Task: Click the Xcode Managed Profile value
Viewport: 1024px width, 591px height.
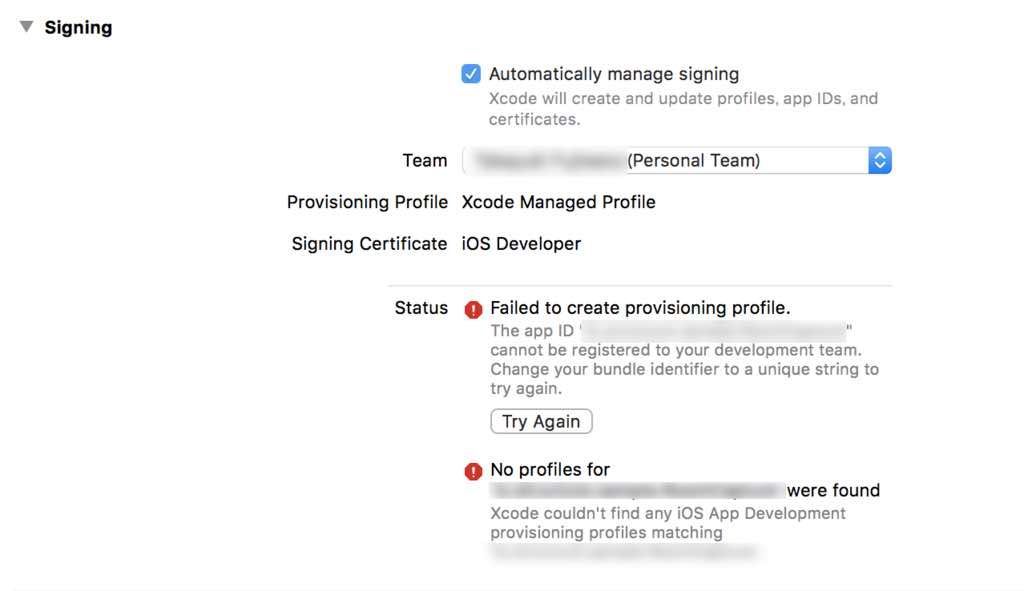Action: coord(558,202)
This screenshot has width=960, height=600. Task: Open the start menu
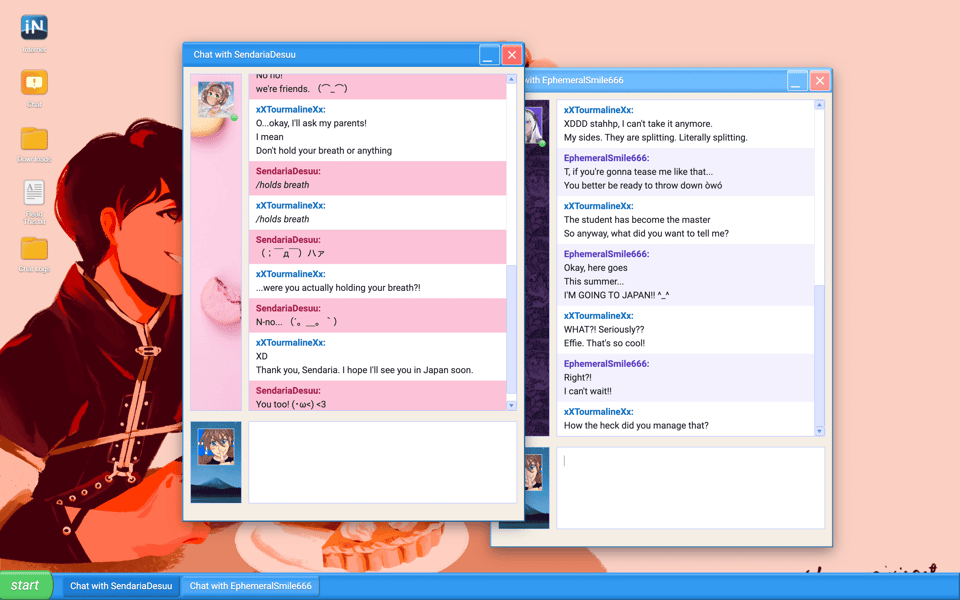click(x=27, y=586)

● ● ●

(EXERCISE OBJECTIVE):
Without including any picture, reproduce all of the material exactly.

(EXPECTED ANSWER):
Task: Click the Xcode Managed Profile value
Viewport: 1024px width, 591px height.
Action: coord(558,202)
This screenshot has width=960, height=600. Task: Open the start menu
click(x=27, y=586)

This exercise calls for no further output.